▸ **The task**
Nothing but the entries, copied exactly, should appear in the response.

═════ Exercise material ═════

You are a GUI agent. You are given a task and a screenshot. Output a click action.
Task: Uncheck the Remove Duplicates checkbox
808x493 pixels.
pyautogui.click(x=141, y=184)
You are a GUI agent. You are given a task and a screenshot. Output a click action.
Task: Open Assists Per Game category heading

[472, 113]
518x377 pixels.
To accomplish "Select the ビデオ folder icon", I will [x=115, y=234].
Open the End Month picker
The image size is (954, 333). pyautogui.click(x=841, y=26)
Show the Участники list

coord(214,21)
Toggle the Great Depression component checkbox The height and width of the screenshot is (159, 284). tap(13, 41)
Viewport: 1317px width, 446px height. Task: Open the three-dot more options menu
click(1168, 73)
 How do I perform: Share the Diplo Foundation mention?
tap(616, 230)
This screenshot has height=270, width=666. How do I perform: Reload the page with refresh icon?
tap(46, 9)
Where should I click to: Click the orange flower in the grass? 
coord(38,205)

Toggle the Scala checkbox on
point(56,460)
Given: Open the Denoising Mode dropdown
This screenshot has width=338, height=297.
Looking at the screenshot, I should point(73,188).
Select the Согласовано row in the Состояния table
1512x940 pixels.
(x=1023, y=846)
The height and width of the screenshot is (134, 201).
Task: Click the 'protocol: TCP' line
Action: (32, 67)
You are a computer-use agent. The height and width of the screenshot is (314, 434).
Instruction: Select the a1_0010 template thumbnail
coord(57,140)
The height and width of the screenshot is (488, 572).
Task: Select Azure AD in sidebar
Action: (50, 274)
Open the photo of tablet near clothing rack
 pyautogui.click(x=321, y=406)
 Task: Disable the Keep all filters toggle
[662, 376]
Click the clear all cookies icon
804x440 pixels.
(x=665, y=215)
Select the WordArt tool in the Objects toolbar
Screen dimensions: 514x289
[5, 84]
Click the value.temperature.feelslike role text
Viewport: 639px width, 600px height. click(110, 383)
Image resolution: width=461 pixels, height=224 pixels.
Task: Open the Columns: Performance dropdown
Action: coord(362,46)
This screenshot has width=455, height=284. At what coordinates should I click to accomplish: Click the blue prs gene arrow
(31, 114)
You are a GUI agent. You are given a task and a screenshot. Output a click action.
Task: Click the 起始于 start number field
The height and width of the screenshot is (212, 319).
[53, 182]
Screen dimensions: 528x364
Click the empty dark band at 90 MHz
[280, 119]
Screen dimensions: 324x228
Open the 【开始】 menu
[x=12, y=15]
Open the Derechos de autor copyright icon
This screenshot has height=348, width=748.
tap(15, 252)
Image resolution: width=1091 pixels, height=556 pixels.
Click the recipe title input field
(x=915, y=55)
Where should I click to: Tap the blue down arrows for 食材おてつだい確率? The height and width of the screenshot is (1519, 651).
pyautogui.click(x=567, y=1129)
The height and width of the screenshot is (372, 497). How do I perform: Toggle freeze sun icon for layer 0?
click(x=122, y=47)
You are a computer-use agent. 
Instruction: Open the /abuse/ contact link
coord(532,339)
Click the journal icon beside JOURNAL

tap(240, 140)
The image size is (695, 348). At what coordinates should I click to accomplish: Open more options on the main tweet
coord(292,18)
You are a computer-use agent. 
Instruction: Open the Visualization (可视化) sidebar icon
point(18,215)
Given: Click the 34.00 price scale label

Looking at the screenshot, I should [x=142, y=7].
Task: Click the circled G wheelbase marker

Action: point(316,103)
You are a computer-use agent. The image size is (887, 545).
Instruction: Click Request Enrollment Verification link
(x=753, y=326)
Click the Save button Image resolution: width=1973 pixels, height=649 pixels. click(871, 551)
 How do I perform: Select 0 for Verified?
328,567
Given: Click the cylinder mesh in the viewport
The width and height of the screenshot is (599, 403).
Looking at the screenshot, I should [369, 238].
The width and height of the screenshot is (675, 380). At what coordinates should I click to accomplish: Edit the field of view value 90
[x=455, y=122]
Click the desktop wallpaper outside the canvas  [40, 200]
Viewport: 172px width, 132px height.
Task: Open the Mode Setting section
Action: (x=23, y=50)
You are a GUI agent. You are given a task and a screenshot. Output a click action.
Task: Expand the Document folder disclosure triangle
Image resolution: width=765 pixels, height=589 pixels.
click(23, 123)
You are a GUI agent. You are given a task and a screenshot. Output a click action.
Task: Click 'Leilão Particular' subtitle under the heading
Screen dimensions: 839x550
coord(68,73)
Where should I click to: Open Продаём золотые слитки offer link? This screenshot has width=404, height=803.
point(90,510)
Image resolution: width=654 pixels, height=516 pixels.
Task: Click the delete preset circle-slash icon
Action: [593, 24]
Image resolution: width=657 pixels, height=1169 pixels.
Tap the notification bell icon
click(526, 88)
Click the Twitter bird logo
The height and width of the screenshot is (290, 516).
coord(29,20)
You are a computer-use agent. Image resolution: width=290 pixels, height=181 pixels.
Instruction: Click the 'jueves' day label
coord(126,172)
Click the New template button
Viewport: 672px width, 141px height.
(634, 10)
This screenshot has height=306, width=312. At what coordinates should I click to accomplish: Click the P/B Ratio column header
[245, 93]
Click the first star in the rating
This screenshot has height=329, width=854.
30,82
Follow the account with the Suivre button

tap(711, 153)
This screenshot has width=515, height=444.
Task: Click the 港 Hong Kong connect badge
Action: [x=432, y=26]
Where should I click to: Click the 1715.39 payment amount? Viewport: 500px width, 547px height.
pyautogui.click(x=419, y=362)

═════

▸ **Result of the exercise**
You are a GUI agent. You are given a task and a screenshot. Output a click action.
Task: Uncheck the Remove Duplicates checkbox
808x493 pixels.
pyautogui.click(x=141, y=184)
You are a GUI agent. You are given a task and a screenshot. Output a click action.
Task: Open Assists Per Game category heading

[472, 113]
518x377 pixels.
To accomplish "Select the ビデオ folder icon", I will [x=115, y=234].
Open the End Month picker
The image size is (954, 333). pyautogui.click(x=841, y=26)
Show the Участники list

coord(214,21)
Toggle the Great Depression component checkbox The height and width of the screenshot is (159, 284). tap(13, 41)
Viewport: 1317px width, 446px height. Task: Open the three-dot more options menu
click(1168, 73)
 How do I perform: Share the Diplo Foundation mention?
tap(616, 230)
This screenshot has height=270, width=666. How do I perform: Reload the page with refresh icon?
tap(46, 9)
Where should I click to: Click the orange flower in the grass? 
coord(38,205)

Toggle the Scala checkbox on
point(56,460)
Given: Open the Denoising Mode dropdown
This screenshot has width=338, height=297.
Looking at the screenshot, I should point(73,188).
Select the Согласовано row in the Состояния table
1512x940 pixels.
(x=1023, y=846)
The height and width of the screenshot is (134, 201).
Task: Click the 'protocol: TCP' line
Action: (32, 67)
You are a computer-use agent. The height and width of the screenshot is (314, 434).
Instruction: Select the a1_0010 template thumbnail
coord(57,140)
The height and width of the screenshot is (488, 572).
Task: Select Azure AD in sidebar
Action: (50, 274)
Open the photo of tablet near clothing rack
 pyautogui.click(x=321, y=406)
 Task: Disable the Keep all filters toggle
[662, 376]
Click the clear all cookies icon
804x440 pixels.
(x=665, y=215)
Select the WordArt tool in the Objects toolbar
Screen dimensions: 514x289
[5, 84]
Click the value.temperature.feelslike role text
Viewport: 639px width, 600px height. click(110, 383)
Image resolution: width=461 pixels, height=224 pixels.
Task: Open the Columns: Performance dropdown
Action: coord(362,46)
This screenshot has width=455, height=284. At what coordinates should I click to accomplish: Click the blue prs gene arrow
(31, 114)
You are a GUI agent. You are given a task and a screenshot. Output a click action.
Task: Click the 起始于 start number field
The height and width of the screenshot is (212, 319).
[53, 182]
Screen dimensions: 528x364
Click the empty dark band at 90 MHz
[280, 119]
Screen dimensions: 324x228
Open the 【开始】 menu
[x=12, y=15]
Open the Derechos de autor copyright icon
This screenshot has height=348, width=748.
tap(15, 252)
Image resolution: width=1091 pixels, height=556 pixels.
Click the recipe title input field
(x=915, y=55)
Where should I click to: Tap the blue down arrows for 食材おてつだい確率? The height and width of the screenshot is (1519, 651).
pyautogui.click(x=567, y=1129)
The height and width of the screenshot is (372, 497). How do I perform: Toggle freeze sun icon for layer 0?
click(x=122, y=47)
You are a computer-use agent. 
Instruction: Open the /abuse/ contact link
coord(532,339)
Click the journal icon beside JOURNAL

tap(240, 140)
The image size is (695, 348). At what coordinates should I click to accomplish: Open more options on the main tweet
coord(292,18)
You are a computer-use agent. 
Instruction: Open the Visualization (可视化) sidebar icon
point(18,215)
Given: Click the 34.00 price scale label

Looking at the screenshot, I should [x=142, y=7].
Task: Click the circled G wheelbase marker

Action: point(316,103)
You are a computer-use agent. The image size is (887, 545).
Instruction: Click Request Enrollment Verification link
(x=753, y=326)
Click the Save button Image resolution: width=1973 pixels, height=649 pixels. click(871, 551)
 How do I perform: Select 0 for Verified?
328,567
Given: Click the cylinder mesh in the viewport
The width and height of the screenshot is (599, 403).
Looking at the screenshot, I should [369, 238].
The width and height of the screenshot is (675, 380). At what coordinates should I click to accomplish: Edit the field of view value 90
[x=455, y=122]
Click the desktop wallpaper outside the canvas  [40, 200]
Viewport: 172px width, 132px height.
Task: Open the Mode Setting section
Action: (x=23, y=50)
You are a GUI agent. You are given a task and a screenshot. Output a click action.
Task: Expand the Document folder disclosure triangle
Image resolution: width=765 pixels, height=589 pixels.
click(23, 123)
You are a GUI agent. You are given a task and a screenshot. Output a click action.
Task: Click 'Leilão Particular' subtitle under the heading
Screen dimensions: 839x550
coord(68,73)
Where should I click to: Open Продаём золотые слитки offer link? This screenshot has width=404, height=803.
point(90,510)
Image resolution: width=654 pixels, height=516 pixels.
Task: Click the delete preset circle-slash icon
Action: [593, 24]
Image resolution: width=657 pixels, height=1169 pixels.
Tap the notification bell icon
click(526, 88)
Click the Twitter bird logo
The height and width of the screenshot is (290, 516).
coord(29,20)
You are a computer-use agent. Image resolution: width=290 pixels, height=181 pixels.
Instruction: Click the 'jueves' day label
coord(126,172)
Click the New template button
Viewport: 672px width, 141px height.
(634, 10)
This screenshot has height=306, width=312. At what coordinates should I click to accomplish: Click the P/B Ratio column header
[245, 93]
Click the first star in the rating
This screenshot has height=329, width=854.
30,82
Follow the account with the Suivre button

tap(711, 153)
This screenshot has width=515, height=444.
Task: Click the 港 Hong Kong connect badge
Action: [x=432, y=26]
Where should I click to: Click the 1715.39 payment amount? Viewport: 500px width, 547px height.
pyautogui.click(x=419, y=362)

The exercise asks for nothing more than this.